Değer azlığı nedeniyle ceza vermekten vazgeçme kararı verilecek ise; malın değerinin azlığı yanında “suçun işleniş şekli ve özellikleri” de dikkate alınmalıdır. TCK"nın 145. maddesinin uygulanmasında hâkime takdir hakkı tanınmış olup, hâkim takdir hakkını kullanırken keyfiliğe kaçmadan, her somut olaya uygun, yasal ve yeterli gerekçe göstermek suretiyle uygulama yapmalıdır.

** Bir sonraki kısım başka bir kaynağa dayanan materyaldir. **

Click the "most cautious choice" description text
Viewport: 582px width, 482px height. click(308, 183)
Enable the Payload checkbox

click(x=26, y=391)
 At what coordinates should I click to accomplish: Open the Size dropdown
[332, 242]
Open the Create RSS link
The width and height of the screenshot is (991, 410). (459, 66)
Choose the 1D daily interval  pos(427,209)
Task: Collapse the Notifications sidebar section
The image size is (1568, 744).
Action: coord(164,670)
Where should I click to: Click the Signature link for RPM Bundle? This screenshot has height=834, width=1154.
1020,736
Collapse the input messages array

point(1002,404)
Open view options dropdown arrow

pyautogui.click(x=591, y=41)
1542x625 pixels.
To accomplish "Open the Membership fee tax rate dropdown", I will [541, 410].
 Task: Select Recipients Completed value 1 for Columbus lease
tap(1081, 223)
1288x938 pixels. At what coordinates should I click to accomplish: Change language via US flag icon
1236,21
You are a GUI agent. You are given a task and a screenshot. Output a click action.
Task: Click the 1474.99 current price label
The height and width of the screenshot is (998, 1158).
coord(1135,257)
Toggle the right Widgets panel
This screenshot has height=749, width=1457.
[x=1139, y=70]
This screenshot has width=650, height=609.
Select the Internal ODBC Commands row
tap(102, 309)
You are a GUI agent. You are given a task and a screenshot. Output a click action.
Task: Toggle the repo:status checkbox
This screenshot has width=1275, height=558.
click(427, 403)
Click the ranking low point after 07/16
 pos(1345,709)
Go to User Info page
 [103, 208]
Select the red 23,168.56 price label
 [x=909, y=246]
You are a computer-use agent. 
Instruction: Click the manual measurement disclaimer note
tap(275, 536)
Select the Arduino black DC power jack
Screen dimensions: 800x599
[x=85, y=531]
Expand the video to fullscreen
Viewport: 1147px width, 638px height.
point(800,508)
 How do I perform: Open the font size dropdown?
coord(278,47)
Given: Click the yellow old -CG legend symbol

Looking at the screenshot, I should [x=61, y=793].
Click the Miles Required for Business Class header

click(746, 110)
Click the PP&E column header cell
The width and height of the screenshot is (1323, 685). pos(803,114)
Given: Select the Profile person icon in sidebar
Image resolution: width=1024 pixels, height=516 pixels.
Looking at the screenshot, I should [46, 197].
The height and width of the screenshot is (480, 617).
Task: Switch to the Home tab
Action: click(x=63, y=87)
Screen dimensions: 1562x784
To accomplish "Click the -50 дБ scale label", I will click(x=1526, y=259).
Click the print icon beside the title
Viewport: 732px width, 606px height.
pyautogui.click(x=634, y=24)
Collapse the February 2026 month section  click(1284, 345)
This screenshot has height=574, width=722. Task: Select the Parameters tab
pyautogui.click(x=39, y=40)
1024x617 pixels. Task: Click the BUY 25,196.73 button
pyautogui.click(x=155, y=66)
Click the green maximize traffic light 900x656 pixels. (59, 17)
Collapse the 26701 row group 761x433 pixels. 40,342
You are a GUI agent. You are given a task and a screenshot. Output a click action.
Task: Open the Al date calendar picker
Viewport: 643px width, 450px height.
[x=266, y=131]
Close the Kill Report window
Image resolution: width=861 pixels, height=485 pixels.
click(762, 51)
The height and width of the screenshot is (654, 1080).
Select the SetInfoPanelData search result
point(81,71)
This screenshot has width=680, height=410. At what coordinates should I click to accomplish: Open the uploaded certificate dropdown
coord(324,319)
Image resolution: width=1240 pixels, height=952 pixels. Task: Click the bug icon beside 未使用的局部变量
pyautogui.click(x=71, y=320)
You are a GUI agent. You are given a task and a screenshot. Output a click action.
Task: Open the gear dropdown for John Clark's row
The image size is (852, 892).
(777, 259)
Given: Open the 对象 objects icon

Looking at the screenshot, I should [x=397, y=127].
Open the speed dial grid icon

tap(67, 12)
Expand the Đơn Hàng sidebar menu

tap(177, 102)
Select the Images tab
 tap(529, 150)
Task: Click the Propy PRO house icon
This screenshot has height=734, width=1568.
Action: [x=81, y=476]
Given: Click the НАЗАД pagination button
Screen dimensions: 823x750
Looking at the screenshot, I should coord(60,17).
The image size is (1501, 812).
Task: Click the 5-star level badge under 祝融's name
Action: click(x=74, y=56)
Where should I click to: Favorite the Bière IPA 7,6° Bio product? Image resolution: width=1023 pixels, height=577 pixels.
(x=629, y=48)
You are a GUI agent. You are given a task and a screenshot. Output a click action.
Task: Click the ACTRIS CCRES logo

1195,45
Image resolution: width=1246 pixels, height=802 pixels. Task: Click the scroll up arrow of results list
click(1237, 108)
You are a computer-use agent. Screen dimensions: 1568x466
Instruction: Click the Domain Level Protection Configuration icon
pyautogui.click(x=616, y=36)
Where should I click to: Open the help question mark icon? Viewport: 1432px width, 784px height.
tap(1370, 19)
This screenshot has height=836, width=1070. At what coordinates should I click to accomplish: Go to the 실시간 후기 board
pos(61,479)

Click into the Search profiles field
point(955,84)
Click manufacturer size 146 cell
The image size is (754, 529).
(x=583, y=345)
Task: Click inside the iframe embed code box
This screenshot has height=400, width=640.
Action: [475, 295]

Somut olayda ise; sanığın marketten iki adet 5 litre ayçiçek yağı çalması şeklindeki eylemi nedeniyle suçun işleniş şekli ve özellikleri itibariyle ceza vermekten vazgeçilemeyecek ise de, hırsızlık konusunu oluşturan malın değerinin az olması nedeniyle TCK"nın 145. maddesi gereğince verilen cezadan belirlenecek oranda indirim yapılması gerektiğinin gözetilmemesi,
2-Sanığın tekerrüre esas alınan Antalya 8. Asliye Ceza Mahkemesi"nin 2012/828 Esas ve 2012/1066 Karar sayılı ilamına konu suçun 5237 sayılı TCK"nın 141/1. maddesinde yazılı hırsızlık suçuna ait olduğunun ve CMK"nın 253. maddesinde 6763 sayılı Kanun ile yapılan değişiklik sonrası uzlaşma kapsamına alındığının ve sanığın suç tarihi itibari ile başkaca tekerrüre esas alınabilecek sabıkası olmadığının anlaşılması karşısında, tekerrüre esas alınan bu ilam sebebi ile uyarlama yargılaması yapılarak sonucuna göre sanık hakkında tekerrür hükümlerinin uygulanıp uygulanmayacağının değerlendirilmesinde zorunluluk bulunması,
3-Yargılama gideri olarak hesaplanan 208 TL"nin, ayrı ayrı tahsiline karar verilmesi gerekirken kanun metninde yazılı olmamasına rağmen 5271 sayılı CMK"nın 326/2. maddesine aykırı olarak sanıktan müteselsilen tahsiline karar verilmesi,
4-Anayasa Mahkemesi"nin hükümden sonra 24/11/2015 gün ve 29542 sayılı Resmi Gazete"de yayımlanan 08/10/2015 tarih, 2014/140 Esas ve 2015/85 sayılı kararı ile TCK"nın 53. maddesinin (1) numaralı fıkrasının (b) bendine yönelik olarak vermiş olduğu iptal kararlarının değerlendirilmesinde zorunluluk bulunması,
Bozmayı gerektirmiş, sanık ..."in temyiz nedenleri bu bakımdan yerinde görülmüş olduğundan hükmün bu sebeplerden dolayı 1412 sayılı CMK"nın 321. maddesi gereğince tebliğnameye aykırı olarak BOZULMASINA, bozma nedenlerinin hükmü temyiz etmeyen diğer sanıklara SİRAYETİNE , 08.01.2018 tarihinde oybirliğiyle karar verildi.